• EXERCISE DETAILS
Whenever a line in the data holds the string "below", copy that line.

• DATA SHOWN
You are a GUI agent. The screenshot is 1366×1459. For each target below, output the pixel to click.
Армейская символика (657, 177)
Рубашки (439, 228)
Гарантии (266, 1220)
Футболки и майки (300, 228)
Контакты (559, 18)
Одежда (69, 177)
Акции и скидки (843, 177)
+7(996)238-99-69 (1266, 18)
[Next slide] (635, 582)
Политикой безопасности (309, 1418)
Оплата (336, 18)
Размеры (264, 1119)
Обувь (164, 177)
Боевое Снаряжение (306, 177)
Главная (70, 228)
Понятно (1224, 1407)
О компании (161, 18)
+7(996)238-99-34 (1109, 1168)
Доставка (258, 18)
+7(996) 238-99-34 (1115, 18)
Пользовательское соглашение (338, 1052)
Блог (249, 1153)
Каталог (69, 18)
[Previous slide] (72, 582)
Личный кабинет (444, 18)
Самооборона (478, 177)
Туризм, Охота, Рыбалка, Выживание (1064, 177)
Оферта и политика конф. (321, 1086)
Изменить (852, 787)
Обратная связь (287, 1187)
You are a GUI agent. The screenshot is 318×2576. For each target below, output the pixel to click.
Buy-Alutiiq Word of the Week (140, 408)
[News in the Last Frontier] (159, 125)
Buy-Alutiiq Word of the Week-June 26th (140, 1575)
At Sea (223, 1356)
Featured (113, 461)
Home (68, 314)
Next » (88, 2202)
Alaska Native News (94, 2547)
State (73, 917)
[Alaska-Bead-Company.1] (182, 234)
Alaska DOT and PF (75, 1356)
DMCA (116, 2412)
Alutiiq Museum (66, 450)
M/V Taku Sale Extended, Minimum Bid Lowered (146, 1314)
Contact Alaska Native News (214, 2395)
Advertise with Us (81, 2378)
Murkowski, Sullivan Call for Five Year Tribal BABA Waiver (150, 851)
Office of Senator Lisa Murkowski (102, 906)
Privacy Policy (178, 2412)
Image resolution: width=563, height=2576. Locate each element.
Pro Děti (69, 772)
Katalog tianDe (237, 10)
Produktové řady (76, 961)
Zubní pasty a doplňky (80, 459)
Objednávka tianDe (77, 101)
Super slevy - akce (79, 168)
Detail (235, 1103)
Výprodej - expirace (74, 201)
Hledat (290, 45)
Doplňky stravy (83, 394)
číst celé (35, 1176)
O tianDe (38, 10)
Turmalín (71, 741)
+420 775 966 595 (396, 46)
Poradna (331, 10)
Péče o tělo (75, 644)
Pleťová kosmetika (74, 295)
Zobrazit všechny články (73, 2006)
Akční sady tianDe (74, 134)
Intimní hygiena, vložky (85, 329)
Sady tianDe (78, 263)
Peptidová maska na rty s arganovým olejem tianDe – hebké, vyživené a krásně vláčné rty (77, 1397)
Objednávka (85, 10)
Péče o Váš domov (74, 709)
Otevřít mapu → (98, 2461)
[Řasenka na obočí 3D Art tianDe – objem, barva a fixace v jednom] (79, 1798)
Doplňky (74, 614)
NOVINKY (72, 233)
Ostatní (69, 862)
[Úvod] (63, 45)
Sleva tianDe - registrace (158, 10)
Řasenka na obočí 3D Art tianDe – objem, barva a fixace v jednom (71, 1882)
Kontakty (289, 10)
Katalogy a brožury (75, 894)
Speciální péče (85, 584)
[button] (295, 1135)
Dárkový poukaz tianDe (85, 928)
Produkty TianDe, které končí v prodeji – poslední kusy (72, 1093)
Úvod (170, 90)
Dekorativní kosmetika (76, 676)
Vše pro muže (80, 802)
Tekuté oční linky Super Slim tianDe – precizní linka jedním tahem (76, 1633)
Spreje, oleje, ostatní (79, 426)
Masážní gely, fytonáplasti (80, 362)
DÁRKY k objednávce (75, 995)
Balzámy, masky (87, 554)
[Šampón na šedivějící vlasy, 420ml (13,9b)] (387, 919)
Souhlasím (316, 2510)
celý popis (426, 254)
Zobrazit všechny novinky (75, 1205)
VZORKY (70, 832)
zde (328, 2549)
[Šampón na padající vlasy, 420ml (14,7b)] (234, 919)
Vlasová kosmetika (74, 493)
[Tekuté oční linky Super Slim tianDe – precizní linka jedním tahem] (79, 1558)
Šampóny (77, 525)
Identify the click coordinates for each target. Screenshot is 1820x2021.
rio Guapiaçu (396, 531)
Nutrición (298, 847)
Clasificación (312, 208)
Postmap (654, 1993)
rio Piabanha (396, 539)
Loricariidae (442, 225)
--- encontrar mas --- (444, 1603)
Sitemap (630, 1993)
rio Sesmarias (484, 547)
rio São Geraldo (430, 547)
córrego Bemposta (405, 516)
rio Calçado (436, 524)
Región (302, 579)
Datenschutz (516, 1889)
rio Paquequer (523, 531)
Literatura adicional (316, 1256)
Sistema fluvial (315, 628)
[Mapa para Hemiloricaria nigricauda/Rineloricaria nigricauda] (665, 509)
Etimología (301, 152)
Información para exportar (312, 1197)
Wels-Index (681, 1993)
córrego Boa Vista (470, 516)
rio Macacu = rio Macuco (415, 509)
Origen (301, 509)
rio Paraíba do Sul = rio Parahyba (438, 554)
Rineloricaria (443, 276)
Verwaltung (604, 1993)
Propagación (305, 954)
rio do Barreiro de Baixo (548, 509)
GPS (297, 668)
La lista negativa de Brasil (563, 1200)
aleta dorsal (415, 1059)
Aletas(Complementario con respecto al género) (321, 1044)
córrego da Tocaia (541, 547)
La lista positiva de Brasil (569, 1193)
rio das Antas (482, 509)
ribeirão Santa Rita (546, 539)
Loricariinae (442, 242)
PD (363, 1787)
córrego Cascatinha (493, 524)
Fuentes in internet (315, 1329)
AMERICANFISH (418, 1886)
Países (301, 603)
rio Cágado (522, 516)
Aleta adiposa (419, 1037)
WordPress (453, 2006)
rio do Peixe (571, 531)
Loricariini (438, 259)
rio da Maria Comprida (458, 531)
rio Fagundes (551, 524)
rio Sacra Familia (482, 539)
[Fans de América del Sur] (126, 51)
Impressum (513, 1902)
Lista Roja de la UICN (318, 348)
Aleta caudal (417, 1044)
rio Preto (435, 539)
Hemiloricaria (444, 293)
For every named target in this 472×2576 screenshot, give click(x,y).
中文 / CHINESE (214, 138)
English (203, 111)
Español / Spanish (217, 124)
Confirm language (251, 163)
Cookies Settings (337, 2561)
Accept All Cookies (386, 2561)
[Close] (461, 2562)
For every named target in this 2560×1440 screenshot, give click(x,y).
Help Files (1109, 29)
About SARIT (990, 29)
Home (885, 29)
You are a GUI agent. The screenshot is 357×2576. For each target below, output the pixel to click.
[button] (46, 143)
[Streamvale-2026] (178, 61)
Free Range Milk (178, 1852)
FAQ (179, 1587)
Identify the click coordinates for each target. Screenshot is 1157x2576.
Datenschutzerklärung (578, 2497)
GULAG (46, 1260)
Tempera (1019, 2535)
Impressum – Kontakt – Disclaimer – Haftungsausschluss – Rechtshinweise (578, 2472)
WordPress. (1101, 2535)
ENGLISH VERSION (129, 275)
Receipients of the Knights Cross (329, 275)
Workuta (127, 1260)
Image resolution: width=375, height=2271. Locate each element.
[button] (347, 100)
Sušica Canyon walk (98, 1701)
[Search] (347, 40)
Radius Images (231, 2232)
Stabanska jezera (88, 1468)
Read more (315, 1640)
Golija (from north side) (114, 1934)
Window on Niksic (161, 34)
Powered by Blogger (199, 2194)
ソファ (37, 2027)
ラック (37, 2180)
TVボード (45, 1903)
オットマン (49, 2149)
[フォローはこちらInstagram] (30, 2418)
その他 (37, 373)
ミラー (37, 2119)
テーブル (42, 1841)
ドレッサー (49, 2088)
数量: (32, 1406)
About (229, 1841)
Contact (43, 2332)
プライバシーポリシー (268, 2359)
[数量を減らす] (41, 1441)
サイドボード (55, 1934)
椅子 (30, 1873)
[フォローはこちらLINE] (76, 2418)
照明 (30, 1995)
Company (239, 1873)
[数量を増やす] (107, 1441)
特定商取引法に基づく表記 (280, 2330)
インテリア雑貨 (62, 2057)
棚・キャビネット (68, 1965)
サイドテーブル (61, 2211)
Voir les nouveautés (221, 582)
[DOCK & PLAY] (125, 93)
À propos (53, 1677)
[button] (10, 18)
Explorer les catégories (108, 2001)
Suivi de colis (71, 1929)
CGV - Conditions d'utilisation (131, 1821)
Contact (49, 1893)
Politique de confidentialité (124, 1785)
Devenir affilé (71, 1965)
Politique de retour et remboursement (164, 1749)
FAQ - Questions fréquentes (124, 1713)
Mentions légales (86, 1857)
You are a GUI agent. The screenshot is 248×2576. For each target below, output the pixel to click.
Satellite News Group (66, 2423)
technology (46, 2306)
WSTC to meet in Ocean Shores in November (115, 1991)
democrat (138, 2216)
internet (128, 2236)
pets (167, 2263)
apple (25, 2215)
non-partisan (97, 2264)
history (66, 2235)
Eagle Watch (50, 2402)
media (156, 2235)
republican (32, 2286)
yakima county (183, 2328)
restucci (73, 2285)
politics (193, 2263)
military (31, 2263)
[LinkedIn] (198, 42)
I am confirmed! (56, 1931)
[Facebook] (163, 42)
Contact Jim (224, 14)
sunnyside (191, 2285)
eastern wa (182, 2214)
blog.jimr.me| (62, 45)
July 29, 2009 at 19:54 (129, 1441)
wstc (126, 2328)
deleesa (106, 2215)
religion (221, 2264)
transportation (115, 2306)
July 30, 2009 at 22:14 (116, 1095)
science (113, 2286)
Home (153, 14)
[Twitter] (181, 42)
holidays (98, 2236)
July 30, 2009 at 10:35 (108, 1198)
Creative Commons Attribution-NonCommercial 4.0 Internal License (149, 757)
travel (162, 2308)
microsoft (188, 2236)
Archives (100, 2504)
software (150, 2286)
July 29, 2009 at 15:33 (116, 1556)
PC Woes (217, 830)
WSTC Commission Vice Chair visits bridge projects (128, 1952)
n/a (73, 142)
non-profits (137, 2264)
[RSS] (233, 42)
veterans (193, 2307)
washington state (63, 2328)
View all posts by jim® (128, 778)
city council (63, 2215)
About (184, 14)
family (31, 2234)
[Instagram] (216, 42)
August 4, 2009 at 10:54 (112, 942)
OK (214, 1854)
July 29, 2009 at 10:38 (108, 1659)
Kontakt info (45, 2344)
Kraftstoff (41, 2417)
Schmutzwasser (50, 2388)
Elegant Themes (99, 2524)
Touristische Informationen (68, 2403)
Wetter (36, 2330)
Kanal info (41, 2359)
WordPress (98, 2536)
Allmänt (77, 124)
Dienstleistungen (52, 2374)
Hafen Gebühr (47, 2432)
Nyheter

• EXERCISE RESULT
You are a GUI agent. The screenshot is 1366×1459. For each target below, output the pixel to click.
You are a GUI agent. The screenshot is 318×2576. For each target below, output the pixel to click.
You are a GUI agent. The screenshot is 357×2576. For each target below, output the pixel to click.
You are a GUI agent. The screenshot is 248×2576. For each target below, output the pixel to click.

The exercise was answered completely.